Je ne réinvente pas la roue, la réflexion a déjà été entamée par mes collègues de l’École de médecine. Tout d’abord, assurer la cohérence du cursus, cela signifie qu’il faut combler les lacunes et éviter trop de redondances : j’appuie sur le trop, parce qu’un peu de redondance est utile, pédagogiquement parlant, Pierre-Alexandre Bart parle d’ailleurs de « résurgence » à ce propos. Pour y arriver, il faut que des personnes aient une vision globale : ces personnes, ce sont les responsables de discipline. Cela nous amène à la problématique du nombre d’enseignant·e·s : nous en comptons près d’un millier au total. Parmi les 450 qui donnent des cours en auditoire, la moitié n’assurent qu’une à trois heures de cours. Le risque avec ce morcellement, c’est de devenir un peu superficiel. Cela pose plusieurs questions : notamment, est-ce que tout le monde doit enseigner ? Enseigner suppose un niveau d’engagement qui n’est pas toujours possible, pour diverses raisons. Peut-être faudrait-il revoir nos standards d’académie ? Par exemple en valorisant les enseignements en petits groupes, très importants, par opposition aux cours en auditoire.

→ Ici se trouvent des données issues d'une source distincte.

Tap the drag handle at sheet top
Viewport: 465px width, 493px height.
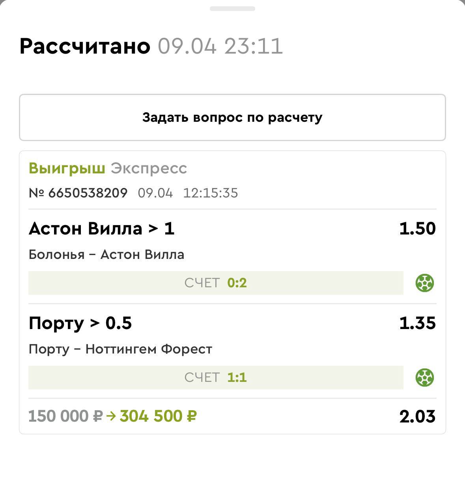coord(232,9)
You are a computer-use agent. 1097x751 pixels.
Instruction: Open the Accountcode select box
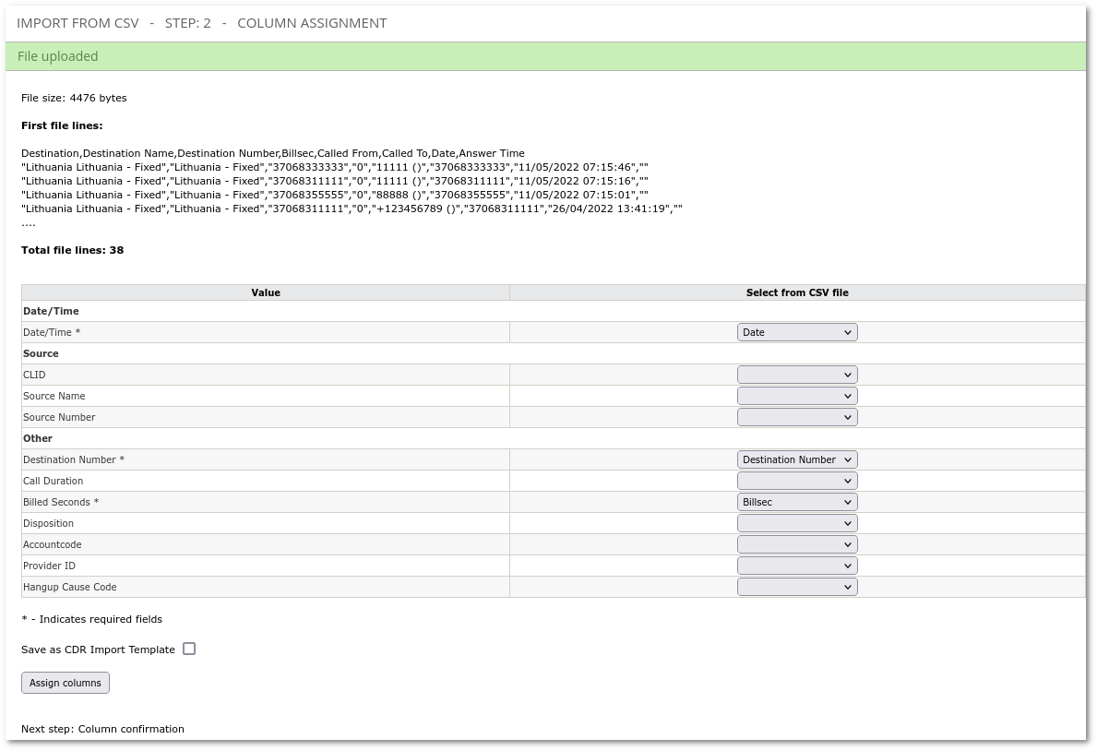pyautogui.click(x=797, y=544)
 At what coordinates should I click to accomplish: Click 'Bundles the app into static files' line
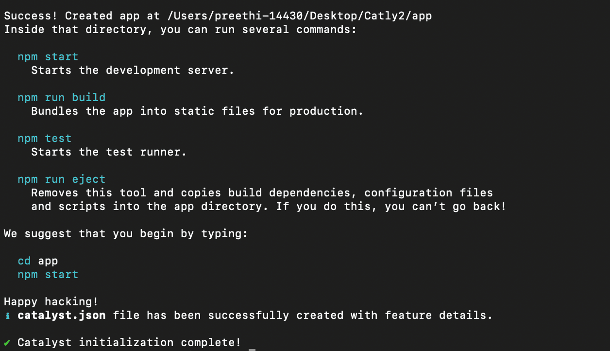tap(197, 111)

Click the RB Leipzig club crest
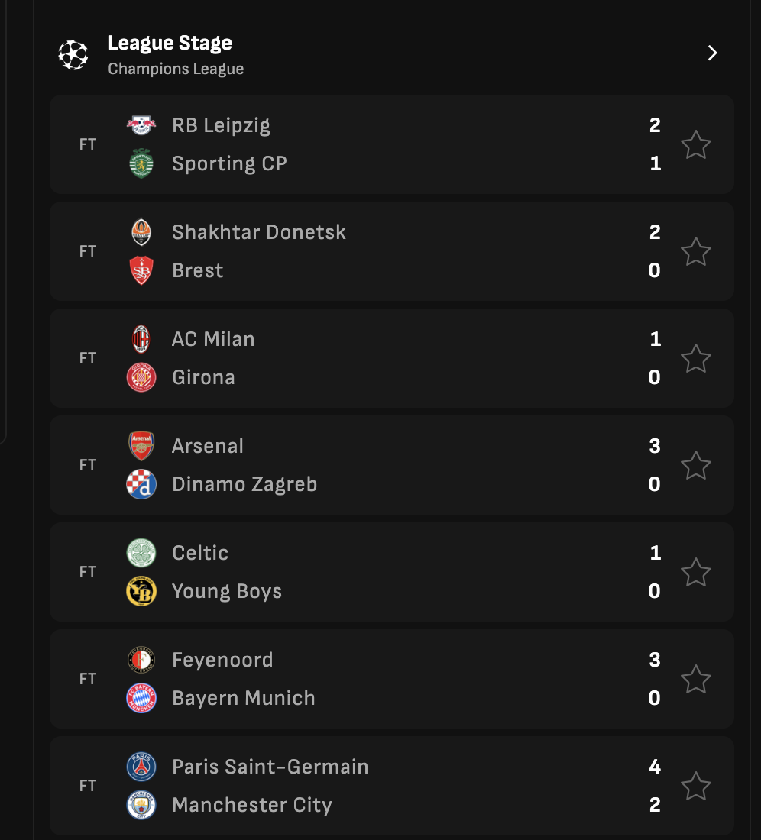pyautogui.click(x=141, y=125)
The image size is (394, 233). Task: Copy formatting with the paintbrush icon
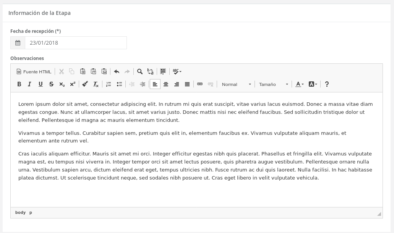[85, 84]
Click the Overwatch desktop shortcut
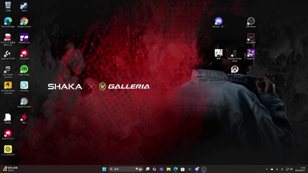 tap(235, 71)

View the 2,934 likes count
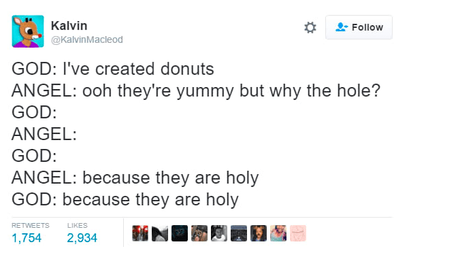coord(82,238)
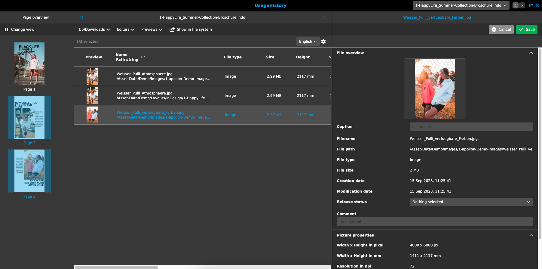The height and width of the screenshot is (269, 542).
Task: Open table settings gear icon
Action: click(323, 42)
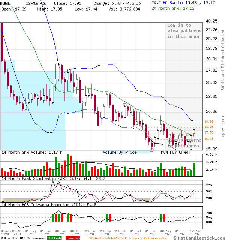
Task: Click the Volume By Price label
Action: tap(120, 153)
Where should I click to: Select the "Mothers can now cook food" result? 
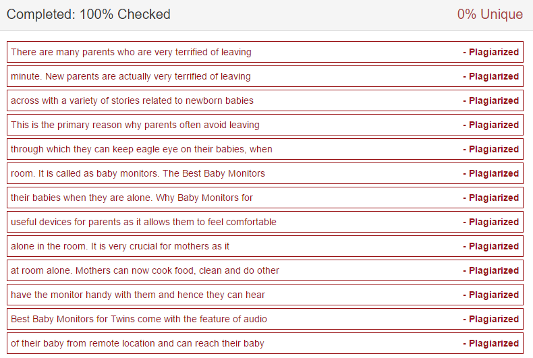click(145, 270)
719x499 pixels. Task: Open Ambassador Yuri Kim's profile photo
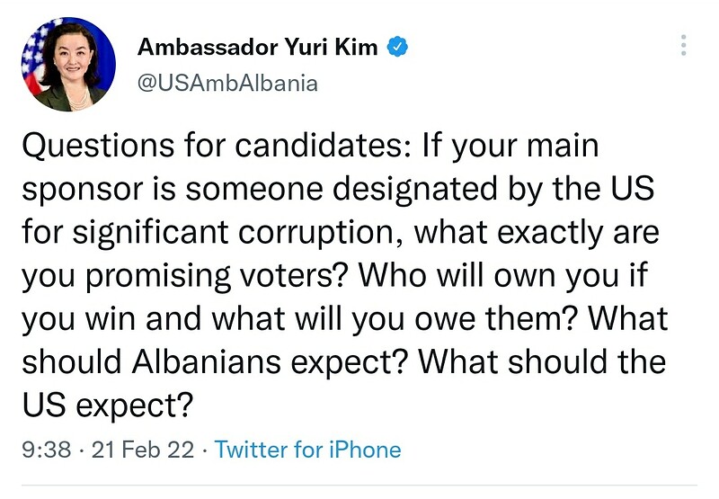click(x=67, y=65)
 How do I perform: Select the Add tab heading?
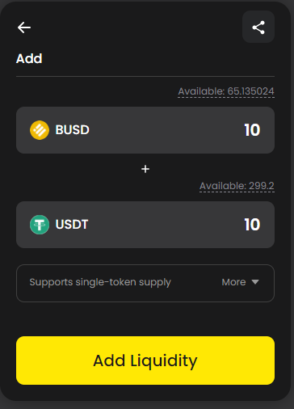(29, 58)
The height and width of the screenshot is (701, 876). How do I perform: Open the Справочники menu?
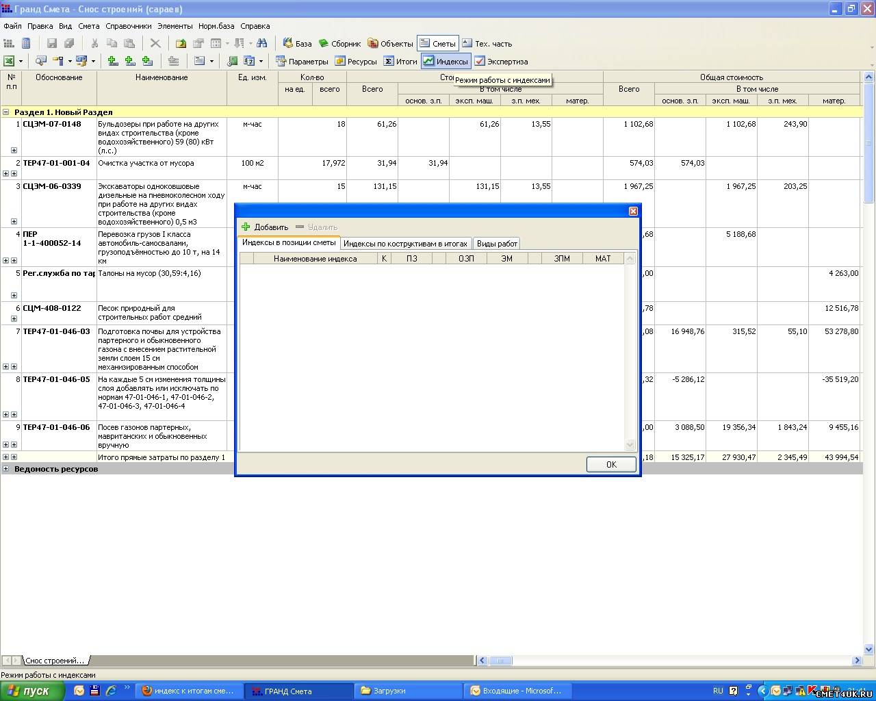(128, 26)
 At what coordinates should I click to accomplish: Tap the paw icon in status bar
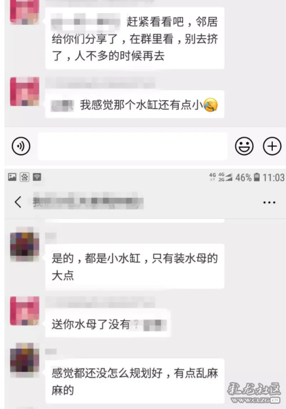pos(25,177)
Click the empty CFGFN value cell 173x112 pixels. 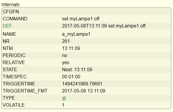point(116,12)
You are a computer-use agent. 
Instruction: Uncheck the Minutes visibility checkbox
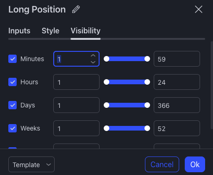(13, 59)
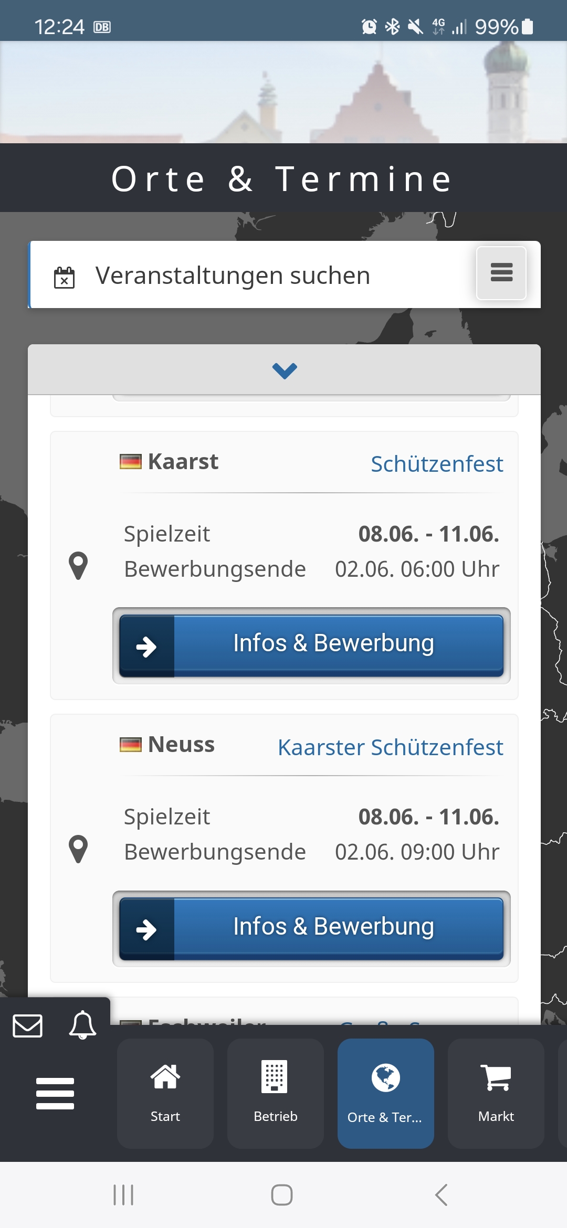Open the messages envelope icon
Screen dimensions: 567x1228
(x=27, y=1025)
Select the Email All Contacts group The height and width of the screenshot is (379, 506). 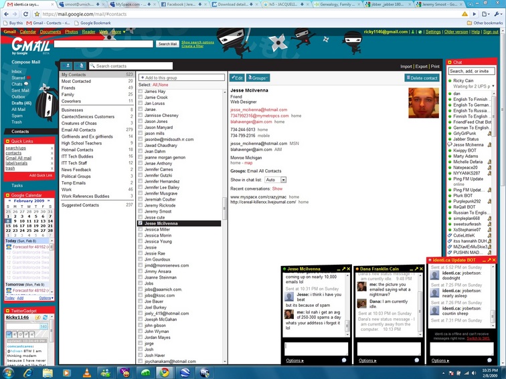click(x=79, y=130)
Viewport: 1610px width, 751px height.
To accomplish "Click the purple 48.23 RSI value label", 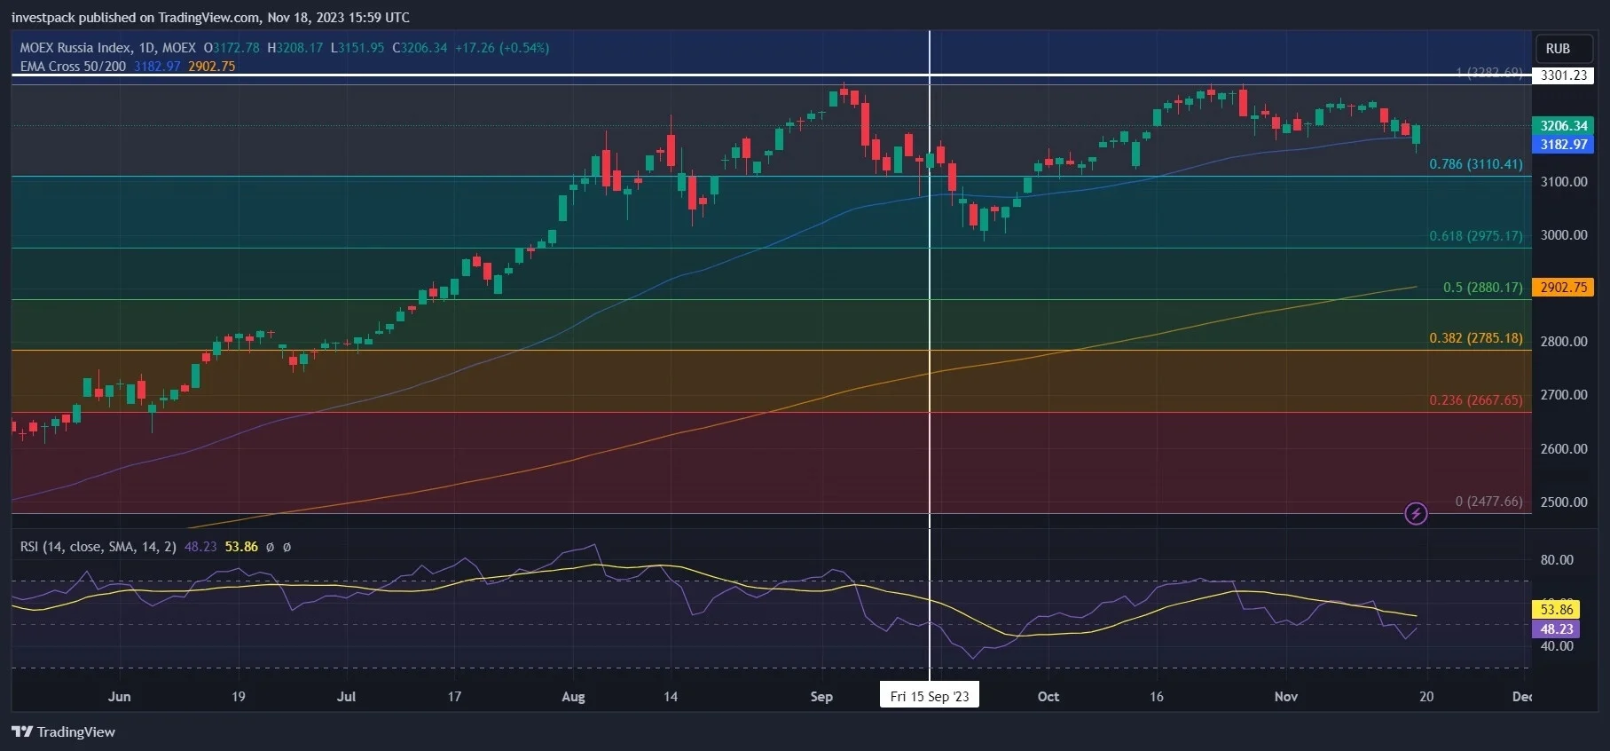I will tap(1556, 628).
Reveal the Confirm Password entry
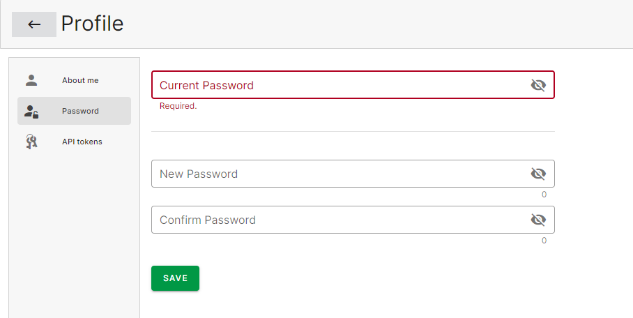Viewport: 633px width, 318px height. pyautogui.click(x=537, y=220)
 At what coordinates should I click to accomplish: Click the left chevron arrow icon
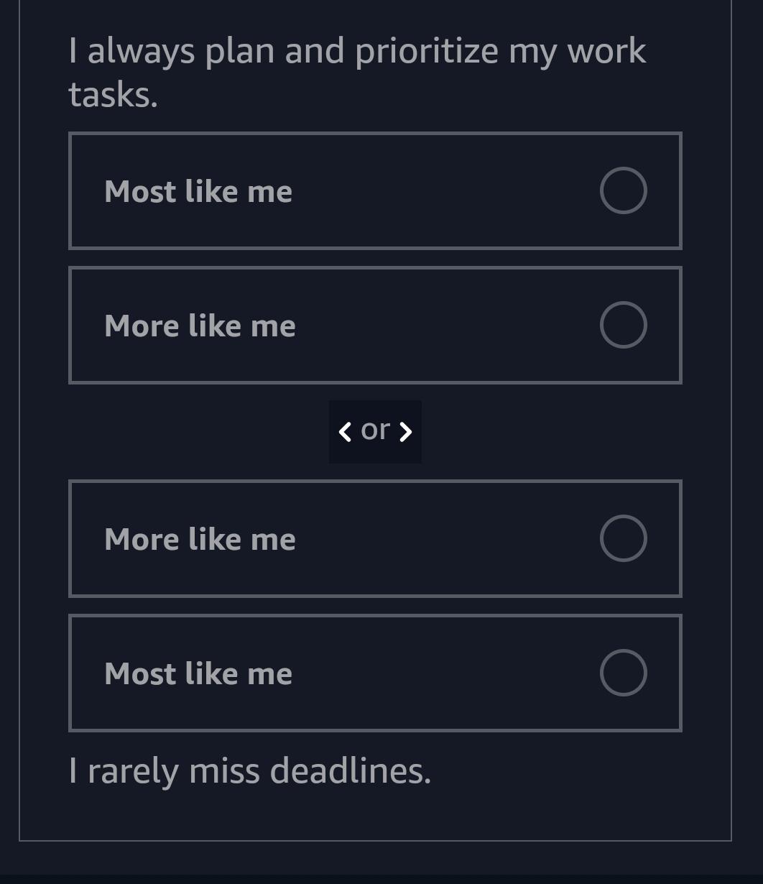pos(345,431)
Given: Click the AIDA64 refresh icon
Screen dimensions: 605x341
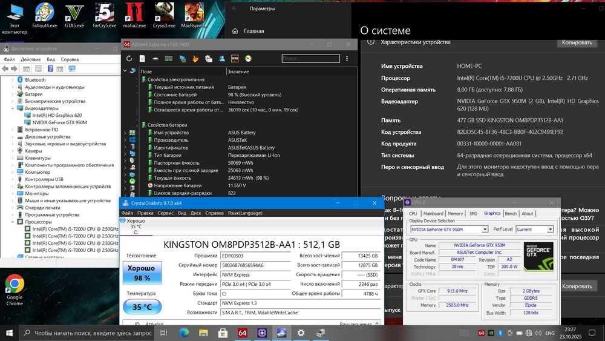Looking at the screenshot, I should [129, 59].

Quels messages faire passer aux enseignant·e·s ?
Le métier d’enseignant·e n’est pas inné, c’est pourquoi l’École de médecine a mis en place des cours de pédagogie et de coaching, que nous encourageons nos enseignant·e·s à suivre. Nous devons aussi travailler sur notre communication : il faut que les objectifs d’apprentissage soient clairs, pour les enseignant·e·s comme pour les étudiant·e·s. A ce propos, j’aimerais souligner un aspect auquel je tiens particulièrement : nos étudiant·e·s doivent savoir réfléchir, alors qu’ils et elles mettent énormément l’accent sur l’apprentissage par cœur, phénomène renforcé par la structure de notre cursus. La médecine avance, on ajoute sans arrêt des connaissances, sans en enlever beaucoup. Il reste donc peu de place pour la réflexion. Il faut oser poser la question : qu’est-ce qui fait vraiment partie des compétences nécessaires, des besoins d’un futur médecin au sortir de ses six ans d’études ? Il faut favoriser la réflexion, les compétences logiques et analytiques, et sortir de cet engrenage du par cœur, au risque sinon d’écraser nos étudiantes et étudiants sous la masse des connaissances.
Depuis janvier 2023, vous êtes aussi coprésidente de la Commission Égalité, diversité et inclusion (EDI) : comment comptez-vous concilier les deux ?
Je reste à la coprésidence pour l’instant. On apprend à devenir efficace dans plusieurs rôles ! Je trouve aussi important d’apporter cette sensibilité dans le cursus de médecine : rappelons qu’on retrouve, chez les enseignant·e·s, la même proportion de femmes que dans le professorat, soit seulement 30% d’enseignantes. Cela pose le problème du message qu’on envoie à nos étudiantes, qui manquent de role models.